Search the data for the string "window", and report each line where it is found.

══ Extracted records ══

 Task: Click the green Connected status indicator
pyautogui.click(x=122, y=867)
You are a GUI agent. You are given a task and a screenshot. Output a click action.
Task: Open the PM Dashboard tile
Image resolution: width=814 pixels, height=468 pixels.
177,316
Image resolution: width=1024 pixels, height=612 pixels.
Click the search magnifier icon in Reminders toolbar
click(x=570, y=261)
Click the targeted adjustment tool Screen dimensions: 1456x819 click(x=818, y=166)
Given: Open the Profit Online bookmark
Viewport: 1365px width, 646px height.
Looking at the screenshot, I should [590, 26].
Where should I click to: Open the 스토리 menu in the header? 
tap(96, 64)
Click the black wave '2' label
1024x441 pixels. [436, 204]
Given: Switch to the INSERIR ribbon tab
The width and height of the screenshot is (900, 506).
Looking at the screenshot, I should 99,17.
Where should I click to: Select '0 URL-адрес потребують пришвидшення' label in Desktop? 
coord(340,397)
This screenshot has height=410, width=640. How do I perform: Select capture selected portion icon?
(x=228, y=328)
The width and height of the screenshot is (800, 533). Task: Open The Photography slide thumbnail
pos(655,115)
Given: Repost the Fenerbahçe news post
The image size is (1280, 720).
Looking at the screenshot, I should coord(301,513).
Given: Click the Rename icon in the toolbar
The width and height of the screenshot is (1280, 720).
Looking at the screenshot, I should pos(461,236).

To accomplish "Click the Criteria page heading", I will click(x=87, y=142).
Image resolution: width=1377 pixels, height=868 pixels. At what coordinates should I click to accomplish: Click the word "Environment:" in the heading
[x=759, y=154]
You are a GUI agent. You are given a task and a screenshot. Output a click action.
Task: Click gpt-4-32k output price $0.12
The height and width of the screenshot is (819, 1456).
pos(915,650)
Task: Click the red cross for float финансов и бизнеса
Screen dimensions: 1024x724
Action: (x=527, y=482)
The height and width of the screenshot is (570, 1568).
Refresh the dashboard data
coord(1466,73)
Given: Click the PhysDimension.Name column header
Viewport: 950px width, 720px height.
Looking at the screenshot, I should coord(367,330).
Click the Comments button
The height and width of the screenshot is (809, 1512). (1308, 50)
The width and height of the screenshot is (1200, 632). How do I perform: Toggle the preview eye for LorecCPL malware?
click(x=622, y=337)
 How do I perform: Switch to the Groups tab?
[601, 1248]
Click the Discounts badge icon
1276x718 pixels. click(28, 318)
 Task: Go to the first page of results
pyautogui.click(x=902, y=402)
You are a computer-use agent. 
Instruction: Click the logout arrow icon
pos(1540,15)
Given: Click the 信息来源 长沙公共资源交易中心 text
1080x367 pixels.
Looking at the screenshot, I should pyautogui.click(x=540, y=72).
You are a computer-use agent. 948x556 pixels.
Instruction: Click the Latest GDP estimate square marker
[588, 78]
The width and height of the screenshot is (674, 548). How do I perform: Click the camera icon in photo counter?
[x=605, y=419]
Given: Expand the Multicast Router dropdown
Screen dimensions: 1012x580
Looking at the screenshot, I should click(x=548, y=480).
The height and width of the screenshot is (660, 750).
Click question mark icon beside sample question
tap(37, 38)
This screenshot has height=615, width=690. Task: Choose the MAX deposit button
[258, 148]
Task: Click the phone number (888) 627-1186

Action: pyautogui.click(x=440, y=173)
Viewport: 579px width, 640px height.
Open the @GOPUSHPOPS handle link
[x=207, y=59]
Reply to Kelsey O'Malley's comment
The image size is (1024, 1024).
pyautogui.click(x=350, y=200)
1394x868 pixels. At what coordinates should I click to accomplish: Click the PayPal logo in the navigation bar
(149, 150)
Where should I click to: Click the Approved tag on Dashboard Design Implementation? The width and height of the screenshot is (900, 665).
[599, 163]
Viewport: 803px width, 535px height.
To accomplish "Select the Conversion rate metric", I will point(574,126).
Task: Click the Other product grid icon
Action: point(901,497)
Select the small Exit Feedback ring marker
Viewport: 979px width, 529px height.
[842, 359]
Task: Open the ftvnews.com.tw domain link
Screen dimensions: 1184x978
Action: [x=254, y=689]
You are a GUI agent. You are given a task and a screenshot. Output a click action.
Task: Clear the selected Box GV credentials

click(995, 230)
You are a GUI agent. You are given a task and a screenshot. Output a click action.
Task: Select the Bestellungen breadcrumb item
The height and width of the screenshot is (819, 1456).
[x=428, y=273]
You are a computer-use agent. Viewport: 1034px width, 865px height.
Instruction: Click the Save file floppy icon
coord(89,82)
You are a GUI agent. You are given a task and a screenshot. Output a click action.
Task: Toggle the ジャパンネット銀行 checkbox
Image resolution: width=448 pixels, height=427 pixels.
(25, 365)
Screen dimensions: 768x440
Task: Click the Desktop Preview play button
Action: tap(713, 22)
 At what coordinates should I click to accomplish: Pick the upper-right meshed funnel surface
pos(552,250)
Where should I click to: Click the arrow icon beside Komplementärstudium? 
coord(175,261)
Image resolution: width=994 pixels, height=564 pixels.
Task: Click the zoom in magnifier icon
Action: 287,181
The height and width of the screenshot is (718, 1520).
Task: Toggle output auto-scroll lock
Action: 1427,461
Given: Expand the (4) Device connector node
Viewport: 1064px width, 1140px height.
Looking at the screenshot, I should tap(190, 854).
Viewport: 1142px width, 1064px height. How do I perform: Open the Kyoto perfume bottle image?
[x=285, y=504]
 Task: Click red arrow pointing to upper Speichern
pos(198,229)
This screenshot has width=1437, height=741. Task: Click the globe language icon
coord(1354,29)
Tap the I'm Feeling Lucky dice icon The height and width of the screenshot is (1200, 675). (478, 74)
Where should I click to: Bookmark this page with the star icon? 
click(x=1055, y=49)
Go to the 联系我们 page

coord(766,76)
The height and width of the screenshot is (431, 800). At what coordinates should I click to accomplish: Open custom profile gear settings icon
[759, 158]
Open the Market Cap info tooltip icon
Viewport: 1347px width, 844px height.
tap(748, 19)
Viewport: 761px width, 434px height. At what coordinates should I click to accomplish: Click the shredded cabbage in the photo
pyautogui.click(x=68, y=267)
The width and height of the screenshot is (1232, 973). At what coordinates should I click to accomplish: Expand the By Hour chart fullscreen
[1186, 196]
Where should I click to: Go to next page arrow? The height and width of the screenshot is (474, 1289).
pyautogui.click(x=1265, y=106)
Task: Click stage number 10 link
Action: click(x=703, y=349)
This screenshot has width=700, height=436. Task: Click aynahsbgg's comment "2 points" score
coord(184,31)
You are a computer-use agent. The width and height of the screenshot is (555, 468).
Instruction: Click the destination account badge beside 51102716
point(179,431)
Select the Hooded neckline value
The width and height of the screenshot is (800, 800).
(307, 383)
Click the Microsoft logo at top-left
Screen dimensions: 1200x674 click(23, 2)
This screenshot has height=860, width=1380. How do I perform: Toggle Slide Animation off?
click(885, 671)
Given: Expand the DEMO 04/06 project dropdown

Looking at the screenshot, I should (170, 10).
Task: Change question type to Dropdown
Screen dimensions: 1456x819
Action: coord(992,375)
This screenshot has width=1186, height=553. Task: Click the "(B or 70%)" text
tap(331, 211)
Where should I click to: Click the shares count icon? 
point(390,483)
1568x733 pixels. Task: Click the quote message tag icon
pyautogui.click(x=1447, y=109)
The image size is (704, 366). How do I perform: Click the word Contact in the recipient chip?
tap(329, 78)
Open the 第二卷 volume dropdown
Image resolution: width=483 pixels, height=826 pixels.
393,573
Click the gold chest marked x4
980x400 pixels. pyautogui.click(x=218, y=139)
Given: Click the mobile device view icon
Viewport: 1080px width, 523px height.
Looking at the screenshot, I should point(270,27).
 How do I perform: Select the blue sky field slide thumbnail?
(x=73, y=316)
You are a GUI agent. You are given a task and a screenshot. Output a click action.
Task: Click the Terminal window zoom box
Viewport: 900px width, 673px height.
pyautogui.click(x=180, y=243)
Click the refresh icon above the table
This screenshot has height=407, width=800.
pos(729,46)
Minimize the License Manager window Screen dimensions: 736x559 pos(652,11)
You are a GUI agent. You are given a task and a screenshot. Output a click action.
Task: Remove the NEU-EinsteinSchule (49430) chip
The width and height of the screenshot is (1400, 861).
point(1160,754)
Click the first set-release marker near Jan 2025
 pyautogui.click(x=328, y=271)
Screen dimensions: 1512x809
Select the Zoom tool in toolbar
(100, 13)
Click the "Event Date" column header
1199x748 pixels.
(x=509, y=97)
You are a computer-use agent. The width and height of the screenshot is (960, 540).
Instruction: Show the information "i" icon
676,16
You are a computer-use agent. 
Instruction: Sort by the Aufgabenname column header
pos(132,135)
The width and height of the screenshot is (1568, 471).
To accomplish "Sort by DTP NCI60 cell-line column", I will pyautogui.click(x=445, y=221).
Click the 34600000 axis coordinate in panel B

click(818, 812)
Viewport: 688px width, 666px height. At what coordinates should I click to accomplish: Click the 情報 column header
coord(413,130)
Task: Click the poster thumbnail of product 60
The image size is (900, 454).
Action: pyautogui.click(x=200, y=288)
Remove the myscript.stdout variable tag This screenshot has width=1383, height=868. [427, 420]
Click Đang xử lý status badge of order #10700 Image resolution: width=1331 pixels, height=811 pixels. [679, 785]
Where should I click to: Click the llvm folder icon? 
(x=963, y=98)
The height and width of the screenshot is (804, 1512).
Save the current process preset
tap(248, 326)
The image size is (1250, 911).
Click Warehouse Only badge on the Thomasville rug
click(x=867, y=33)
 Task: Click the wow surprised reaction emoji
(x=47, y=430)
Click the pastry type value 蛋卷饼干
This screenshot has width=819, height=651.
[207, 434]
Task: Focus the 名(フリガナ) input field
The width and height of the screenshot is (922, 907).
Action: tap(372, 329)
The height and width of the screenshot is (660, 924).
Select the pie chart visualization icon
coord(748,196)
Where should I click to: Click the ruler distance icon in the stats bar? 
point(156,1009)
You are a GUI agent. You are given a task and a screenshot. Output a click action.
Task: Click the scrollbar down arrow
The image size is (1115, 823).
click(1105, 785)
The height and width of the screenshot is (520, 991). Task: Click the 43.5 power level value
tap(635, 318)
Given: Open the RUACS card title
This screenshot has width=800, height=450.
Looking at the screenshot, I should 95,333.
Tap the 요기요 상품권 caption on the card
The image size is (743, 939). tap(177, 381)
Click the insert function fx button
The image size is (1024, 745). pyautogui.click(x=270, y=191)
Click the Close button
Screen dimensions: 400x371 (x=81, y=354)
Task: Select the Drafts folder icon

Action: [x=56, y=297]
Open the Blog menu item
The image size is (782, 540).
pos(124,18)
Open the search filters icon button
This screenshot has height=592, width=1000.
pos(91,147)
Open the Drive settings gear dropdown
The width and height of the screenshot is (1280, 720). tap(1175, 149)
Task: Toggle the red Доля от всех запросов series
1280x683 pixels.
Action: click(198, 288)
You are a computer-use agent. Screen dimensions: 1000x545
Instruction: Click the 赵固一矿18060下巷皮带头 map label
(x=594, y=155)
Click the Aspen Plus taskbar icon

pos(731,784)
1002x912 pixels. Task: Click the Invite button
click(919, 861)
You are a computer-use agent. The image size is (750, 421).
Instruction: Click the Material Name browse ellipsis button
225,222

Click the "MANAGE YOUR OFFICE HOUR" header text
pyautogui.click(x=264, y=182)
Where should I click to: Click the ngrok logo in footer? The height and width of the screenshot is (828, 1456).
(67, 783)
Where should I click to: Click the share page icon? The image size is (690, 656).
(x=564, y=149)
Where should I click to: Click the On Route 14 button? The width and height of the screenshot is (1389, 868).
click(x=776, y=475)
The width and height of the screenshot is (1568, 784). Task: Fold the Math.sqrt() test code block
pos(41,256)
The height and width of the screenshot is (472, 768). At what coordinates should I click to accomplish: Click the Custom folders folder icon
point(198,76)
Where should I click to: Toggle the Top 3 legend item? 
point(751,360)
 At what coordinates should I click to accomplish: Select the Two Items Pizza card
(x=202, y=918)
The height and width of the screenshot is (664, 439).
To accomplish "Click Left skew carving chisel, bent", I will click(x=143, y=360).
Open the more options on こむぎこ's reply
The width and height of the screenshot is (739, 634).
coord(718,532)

═══

■ **Task response**
Task: Click the Terminal window zoom box
Minimize the License Manager window Screen dimensions: 736x559 pos(652,11)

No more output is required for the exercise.